---------- Given records

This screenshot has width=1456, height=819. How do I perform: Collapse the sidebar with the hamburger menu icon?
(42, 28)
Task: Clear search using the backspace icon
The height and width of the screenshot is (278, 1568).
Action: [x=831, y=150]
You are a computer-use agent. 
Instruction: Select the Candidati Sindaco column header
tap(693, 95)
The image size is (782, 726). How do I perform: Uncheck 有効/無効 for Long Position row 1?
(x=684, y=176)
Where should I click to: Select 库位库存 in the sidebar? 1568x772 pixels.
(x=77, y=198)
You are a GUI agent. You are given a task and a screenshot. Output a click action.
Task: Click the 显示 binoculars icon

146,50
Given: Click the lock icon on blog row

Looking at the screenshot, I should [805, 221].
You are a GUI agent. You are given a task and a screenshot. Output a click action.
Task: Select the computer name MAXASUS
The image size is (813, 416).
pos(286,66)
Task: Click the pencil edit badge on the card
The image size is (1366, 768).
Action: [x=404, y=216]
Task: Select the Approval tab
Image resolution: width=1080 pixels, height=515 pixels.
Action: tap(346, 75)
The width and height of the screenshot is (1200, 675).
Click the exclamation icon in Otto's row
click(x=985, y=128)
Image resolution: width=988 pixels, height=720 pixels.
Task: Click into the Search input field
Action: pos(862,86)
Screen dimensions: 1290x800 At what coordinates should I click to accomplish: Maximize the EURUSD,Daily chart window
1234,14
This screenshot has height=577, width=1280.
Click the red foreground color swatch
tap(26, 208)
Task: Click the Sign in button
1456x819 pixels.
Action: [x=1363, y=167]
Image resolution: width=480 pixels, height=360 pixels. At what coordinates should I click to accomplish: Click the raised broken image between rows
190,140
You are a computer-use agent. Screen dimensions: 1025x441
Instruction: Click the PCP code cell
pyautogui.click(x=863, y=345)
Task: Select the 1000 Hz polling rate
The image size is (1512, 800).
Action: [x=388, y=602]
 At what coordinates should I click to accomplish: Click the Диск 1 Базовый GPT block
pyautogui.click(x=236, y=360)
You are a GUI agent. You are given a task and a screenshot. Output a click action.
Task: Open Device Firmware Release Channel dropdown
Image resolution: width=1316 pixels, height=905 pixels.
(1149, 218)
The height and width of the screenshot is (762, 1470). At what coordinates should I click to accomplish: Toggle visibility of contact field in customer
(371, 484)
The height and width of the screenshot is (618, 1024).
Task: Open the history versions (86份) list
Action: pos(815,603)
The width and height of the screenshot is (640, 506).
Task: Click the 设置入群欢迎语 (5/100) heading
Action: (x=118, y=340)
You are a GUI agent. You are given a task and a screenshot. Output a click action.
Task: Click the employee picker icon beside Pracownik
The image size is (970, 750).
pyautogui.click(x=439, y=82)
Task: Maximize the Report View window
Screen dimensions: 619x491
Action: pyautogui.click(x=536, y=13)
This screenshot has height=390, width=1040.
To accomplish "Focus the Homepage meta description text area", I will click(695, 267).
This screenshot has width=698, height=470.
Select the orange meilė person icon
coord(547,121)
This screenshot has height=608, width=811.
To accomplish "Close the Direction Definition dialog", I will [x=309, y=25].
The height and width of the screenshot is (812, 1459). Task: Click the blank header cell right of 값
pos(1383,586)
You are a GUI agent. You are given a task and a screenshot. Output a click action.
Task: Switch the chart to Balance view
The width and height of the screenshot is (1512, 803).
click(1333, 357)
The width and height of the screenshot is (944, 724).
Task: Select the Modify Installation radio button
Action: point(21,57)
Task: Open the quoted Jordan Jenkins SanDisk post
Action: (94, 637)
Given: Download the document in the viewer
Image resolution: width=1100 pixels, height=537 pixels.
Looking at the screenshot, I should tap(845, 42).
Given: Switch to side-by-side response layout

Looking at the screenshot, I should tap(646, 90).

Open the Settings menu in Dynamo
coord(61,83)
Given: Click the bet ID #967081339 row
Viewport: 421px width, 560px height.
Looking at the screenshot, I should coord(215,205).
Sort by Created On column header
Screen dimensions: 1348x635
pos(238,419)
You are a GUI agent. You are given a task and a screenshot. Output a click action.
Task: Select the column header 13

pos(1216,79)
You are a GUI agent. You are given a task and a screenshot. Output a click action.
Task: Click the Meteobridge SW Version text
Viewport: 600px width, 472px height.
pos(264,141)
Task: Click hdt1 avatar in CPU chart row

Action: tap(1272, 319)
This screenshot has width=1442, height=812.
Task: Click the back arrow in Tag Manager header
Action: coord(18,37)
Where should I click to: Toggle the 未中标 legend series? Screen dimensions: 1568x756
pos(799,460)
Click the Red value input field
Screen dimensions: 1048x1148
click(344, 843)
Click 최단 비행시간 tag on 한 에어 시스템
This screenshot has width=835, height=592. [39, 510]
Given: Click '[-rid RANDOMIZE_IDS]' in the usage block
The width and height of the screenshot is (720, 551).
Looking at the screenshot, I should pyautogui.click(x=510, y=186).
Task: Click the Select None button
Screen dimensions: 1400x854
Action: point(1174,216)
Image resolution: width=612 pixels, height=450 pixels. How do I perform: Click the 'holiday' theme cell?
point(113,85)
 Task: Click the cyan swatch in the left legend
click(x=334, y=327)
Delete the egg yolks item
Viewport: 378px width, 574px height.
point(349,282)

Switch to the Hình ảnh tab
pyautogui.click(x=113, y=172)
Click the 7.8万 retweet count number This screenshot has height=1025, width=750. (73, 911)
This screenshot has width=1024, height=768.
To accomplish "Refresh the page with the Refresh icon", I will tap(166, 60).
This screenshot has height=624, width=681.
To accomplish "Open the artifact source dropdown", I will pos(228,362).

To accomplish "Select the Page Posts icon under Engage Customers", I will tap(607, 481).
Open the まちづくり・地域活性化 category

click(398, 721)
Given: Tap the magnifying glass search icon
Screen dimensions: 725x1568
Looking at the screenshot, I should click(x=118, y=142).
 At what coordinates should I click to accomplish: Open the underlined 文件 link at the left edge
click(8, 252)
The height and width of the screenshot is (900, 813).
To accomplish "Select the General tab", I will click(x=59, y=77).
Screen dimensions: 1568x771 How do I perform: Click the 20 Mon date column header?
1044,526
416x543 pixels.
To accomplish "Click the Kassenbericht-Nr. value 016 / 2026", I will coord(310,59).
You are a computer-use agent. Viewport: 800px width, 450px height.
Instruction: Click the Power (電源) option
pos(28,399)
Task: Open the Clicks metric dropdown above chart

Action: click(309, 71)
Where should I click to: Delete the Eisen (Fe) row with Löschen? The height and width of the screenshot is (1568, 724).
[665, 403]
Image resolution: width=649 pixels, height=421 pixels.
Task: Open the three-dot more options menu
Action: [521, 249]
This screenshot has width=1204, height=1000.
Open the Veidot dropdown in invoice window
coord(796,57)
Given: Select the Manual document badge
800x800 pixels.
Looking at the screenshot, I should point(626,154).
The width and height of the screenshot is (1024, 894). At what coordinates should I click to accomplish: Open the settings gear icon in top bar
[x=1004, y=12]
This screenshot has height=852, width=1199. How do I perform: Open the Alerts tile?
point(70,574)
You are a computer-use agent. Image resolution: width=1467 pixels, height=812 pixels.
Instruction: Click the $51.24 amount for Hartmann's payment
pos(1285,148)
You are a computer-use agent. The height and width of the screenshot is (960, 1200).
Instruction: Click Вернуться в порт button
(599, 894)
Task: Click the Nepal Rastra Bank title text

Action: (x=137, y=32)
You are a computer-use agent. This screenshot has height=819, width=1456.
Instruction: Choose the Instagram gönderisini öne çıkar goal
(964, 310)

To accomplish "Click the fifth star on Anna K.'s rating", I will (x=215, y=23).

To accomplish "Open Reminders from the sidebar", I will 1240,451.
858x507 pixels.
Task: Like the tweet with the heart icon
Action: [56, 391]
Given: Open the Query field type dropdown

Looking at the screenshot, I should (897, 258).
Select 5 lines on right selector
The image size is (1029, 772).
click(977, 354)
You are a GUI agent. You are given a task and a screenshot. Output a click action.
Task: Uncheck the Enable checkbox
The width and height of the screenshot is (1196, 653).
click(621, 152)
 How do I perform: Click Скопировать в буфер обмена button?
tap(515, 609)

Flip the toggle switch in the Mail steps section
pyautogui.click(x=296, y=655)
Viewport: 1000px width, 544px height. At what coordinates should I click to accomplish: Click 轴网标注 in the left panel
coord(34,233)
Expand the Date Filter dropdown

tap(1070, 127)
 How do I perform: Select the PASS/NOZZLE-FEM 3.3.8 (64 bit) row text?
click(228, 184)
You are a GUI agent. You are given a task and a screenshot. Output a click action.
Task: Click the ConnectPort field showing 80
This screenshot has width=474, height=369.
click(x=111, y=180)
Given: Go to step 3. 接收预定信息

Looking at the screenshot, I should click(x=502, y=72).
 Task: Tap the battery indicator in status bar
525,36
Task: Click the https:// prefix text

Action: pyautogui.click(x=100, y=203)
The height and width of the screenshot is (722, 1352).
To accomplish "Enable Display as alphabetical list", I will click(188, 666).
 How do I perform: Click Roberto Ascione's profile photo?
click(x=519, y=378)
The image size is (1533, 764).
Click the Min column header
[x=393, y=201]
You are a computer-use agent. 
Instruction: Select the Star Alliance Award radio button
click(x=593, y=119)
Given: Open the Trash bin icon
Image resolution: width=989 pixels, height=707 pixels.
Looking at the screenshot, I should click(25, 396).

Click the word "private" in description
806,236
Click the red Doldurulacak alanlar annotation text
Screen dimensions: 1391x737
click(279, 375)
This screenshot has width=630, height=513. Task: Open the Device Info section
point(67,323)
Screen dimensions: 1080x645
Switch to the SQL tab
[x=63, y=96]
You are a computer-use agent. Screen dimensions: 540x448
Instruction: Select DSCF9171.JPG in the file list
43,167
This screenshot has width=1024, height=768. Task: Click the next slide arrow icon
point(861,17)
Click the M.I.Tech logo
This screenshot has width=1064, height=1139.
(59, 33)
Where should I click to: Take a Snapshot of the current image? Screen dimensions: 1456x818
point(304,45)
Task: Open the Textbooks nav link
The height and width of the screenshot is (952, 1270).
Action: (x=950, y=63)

--------------------

Exercise description: Show each line of the listing that holds the string "document".

Task solution:
Given: Download the document in the viewer
Given: Select the Manual document badge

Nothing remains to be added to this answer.